Porque a muchos, lo primero que se les viene a la cabeza es: me va a quitar el trabajo. Pero eso no es cierto. No se trata de sustituir a nadie, sino de reservar herramientas que puedan encargarse, precisamente, del trabajo repetitivo y liberar, así, al personal para las tareas importantes. Pero probablemente pasará mucho tiempo antes de que esto se vea así en todas partes.

¿Qué ámbitos de productos o conceptos de B.PRO le interesan más en este momento?

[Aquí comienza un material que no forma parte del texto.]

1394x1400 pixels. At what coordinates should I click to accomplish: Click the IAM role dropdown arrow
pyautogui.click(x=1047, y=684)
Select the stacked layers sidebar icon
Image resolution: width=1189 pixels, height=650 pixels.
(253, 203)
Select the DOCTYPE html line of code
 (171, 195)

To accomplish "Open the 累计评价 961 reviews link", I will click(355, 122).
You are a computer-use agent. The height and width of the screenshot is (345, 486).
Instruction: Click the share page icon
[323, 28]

En este momento, sin duda alguna, es la distribución de alimentos, sobre todo en lo que respecta a la BASIC LINE. Muchas cosas están relacionadas con la implantación de guarderías de jornada completa y el catering escolar. En muchos lugares de la Suiza francesa ya se ha avanzado bastante en diversos aspectos, mientras que en la Suiza alemana aún estamos en pleno proceso. Precisamente por eso, la BASIC LINE es un tema muy importante para nosotros en este momento.

A sus 61 años, la edad de jubilación se va acercando. ¿Cómo ve esta etapa?

Para mí es una cuestión de salud. Mientras me encuentre bien, seguiré trabajando. Una retirada gradual no es lo mío. Soy más bien de los que dicen: «En realidad no quiero inmiscuirme, pero al final acabo haciéndolo». No puedo evitarlo. Mucha gente me dice que no debería alterarme tanto por mi edad. Pero a mí me gusta responder: «¡Hay que hacer, no discutir!».

¿Por qué?

Porque el tema me importa. B.PRO es mi bebé, he puesto mi corazón y mi alma en ello. Mientras pueda seguir marcando la diferencia y transmitiendo conocimientos, para mí aún no es el final.

¿Qué le hace especial ilusión de ese momento?

Tener más tiempo para la familia, para viajar, para dedicarme al jardín. Algunas aficiones, como la moto o el golf, han pasado a un segundo plano con los años. Estaría bien que pudiera volver a hacerles un hueco en mi vida.